[Pixel coordinate grounding data]
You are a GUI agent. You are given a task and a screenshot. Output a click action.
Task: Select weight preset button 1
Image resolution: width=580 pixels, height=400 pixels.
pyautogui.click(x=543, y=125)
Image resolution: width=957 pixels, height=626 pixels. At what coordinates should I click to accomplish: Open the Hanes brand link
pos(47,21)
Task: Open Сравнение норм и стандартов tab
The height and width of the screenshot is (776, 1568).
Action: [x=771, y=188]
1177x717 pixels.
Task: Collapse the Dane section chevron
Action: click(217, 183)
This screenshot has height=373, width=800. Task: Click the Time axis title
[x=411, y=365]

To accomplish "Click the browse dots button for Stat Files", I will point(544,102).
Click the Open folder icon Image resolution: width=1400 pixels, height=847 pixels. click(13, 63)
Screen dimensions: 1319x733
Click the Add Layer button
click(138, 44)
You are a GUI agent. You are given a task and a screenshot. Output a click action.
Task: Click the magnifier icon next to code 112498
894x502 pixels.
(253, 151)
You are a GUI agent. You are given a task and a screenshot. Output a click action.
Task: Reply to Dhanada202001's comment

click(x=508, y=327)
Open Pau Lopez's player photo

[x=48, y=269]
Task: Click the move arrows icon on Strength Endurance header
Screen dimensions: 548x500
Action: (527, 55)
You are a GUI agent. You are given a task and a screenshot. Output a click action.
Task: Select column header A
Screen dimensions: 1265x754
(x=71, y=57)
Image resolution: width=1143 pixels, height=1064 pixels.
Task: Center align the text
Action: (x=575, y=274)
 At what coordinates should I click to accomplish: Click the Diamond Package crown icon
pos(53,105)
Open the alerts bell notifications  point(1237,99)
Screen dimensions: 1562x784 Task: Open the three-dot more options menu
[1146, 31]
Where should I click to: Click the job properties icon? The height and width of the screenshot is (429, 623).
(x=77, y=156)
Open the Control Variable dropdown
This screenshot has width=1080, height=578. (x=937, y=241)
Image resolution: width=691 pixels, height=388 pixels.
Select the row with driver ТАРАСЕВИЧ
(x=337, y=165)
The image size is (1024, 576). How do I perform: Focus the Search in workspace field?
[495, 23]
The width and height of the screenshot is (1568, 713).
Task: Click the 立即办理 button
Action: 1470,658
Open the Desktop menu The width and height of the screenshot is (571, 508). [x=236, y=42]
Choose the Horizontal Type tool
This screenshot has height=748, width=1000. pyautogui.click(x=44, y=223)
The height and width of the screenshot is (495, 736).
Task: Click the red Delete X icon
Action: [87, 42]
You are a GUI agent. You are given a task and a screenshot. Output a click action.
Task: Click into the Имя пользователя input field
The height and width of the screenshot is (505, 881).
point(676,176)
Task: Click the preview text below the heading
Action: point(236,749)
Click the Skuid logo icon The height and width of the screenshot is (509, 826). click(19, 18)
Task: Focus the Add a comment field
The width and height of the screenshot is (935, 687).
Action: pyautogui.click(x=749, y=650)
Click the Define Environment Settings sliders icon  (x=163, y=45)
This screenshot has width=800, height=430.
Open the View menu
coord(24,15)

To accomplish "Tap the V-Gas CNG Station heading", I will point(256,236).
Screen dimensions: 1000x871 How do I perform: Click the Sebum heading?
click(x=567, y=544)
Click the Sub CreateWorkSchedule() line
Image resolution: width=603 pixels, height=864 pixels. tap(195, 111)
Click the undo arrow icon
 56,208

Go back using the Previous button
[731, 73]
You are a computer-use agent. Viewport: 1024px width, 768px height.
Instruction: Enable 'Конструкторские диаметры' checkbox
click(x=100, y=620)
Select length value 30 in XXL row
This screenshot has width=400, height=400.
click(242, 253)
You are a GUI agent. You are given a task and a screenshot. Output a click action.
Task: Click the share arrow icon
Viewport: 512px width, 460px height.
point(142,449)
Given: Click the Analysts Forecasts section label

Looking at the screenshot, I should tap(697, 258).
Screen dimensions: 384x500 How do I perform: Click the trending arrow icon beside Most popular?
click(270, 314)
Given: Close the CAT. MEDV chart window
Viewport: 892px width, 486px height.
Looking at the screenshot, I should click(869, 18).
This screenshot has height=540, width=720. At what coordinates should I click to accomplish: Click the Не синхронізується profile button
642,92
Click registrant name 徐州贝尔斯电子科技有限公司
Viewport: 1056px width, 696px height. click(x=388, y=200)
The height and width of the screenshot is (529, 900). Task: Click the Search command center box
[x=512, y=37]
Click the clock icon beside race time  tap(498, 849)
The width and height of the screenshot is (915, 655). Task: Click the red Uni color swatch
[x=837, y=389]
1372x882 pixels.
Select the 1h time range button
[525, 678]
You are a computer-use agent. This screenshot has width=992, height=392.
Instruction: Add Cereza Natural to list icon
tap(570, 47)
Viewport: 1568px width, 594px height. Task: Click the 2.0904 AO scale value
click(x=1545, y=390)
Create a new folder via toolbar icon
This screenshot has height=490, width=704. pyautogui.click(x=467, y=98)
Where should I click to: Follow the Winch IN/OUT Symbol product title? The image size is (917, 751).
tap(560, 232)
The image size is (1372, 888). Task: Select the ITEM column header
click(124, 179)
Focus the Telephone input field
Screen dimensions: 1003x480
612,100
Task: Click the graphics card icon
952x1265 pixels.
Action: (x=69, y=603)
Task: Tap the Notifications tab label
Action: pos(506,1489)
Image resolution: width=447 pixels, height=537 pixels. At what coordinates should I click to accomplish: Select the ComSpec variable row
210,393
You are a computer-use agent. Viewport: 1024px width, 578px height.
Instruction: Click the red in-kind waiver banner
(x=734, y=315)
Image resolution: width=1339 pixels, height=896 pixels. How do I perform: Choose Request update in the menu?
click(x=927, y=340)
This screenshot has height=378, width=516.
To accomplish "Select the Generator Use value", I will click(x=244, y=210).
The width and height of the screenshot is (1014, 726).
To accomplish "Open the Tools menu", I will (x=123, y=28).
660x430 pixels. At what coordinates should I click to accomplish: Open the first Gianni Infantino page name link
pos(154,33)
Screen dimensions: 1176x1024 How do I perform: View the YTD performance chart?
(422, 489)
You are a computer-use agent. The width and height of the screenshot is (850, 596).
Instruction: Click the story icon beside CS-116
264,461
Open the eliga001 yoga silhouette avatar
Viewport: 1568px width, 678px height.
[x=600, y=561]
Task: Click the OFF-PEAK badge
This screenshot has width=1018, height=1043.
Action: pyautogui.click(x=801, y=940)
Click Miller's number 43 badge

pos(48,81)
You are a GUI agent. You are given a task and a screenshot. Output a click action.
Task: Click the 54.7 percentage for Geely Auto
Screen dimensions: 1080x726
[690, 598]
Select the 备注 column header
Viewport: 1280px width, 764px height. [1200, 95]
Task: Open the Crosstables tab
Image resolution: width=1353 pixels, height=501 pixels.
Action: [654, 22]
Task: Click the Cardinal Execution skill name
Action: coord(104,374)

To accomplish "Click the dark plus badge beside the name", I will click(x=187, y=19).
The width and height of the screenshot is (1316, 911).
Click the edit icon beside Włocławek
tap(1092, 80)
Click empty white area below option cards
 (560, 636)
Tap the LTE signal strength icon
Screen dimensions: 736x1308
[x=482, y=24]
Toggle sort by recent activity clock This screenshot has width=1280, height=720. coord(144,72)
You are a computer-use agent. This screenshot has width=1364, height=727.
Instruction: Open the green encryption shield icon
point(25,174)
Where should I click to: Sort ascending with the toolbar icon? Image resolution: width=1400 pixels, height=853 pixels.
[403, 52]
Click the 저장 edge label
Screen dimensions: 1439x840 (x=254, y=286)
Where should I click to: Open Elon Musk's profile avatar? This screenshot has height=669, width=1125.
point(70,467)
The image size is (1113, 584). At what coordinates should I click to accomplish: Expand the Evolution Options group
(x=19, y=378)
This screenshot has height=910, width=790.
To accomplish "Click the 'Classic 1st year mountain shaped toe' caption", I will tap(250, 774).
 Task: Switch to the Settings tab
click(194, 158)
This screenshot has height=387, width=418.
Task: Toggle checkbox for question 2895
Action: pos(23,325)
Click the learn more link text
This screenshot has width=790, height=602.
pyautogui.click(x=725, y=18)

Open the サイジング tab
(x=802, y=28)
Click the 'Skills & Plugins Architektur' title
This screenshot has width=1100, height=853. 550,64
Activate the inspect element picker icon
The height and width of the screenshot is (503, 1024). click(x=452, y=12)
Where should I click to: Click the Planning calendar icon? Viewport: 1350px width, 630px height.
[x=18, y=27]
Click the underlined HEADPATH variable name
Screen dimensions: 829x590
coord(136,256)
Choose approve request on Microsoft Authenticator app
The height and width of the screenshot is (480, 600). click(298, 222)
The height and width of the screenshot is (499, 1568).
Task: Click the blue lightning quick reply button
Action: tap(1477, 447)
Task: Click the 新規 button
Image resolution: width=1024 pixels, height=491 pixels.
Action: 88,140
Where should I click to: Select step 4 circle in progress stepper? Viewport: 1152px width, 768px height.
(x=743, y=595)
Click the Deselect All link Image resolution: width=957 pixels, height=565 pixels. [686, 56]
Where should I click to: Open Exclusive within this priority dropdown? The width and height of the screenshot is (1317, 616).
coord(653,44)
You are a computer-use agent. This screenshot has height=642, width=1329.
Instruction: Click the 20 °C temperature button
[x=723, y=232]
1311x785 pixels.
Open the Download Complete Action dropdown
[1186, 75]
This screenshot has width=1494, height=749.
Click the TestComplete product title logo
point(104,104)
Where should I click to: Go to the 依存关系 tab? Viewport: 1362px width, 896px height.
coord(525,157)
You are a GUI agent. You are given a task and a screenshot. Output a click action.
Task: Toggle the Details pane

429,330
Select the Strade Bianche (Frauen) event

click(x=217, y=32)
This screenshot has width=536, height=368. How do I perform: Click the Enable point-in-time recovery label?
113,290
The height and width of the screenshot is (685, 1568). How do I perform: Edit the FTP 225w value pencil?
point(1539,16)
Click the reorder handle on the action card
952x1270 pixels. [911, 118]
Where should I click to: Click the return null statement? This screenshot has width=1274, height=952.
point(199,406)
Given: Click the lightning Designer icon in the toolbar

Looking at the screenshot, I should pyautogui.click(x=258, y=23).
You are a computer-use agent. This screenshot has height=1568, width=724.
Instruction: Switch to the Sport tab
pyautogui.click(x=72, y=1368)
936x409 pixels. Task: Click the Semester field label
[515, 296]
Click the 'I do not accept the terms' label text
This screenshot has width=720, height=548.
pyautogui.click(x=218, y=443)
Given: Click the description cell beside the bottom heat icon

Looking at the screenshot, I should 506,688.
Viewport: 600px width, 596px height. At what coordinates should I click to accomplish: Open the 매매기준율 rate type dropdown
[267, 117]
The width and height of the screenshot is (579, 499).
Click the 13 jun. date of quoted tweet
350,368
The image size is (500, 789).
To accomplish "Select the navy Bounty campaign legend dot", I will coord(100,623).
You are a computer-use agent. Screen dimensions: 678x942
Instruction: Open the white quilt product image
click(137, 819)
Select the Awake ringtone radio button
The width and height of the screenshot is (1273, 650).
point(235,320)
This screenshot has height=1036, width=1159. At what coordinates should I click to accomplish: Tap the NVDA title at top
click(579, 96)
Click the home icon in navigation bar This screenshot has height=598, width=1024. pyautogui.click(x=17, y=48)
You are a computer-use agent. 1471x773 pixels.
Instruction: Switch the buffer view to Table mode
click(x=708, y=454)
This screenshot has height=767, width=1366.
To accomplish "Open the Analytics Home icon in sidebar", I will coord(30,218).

* The problem
Looking back over the data above, restate word for word the lines that begin at the line with "Select the row with driver ТАРАСЕВИЧ" and end at the line with "Task: Click into", inclusive.

* Solution to this exercise
Select the row with driver ТАРАСЕВИЧ
(x=337, y=165)
The image size is (1024, 576). How do I perform: Focus the Search in workspace field?
[495, 23]
The width and height of the screenshot is (1568, 713).
Task: Click the 立即办理 button
Action: 1470,658
Open the Desktop menu The width and height of the screenshot is (571, 508). [x=236, y=42]
Choose the Horizontal Type tool
This screenshot has height=748, width=1000. pyautogui.click(x=44, y=223)
The height and width of the screenshot is (495, 736).
Task: Click the red Delete X icon
Action: [87, 42]
You are a GUI agent. You are given a task and a screenshot. Output a click action.
Task: Click into the Имя пользователя input field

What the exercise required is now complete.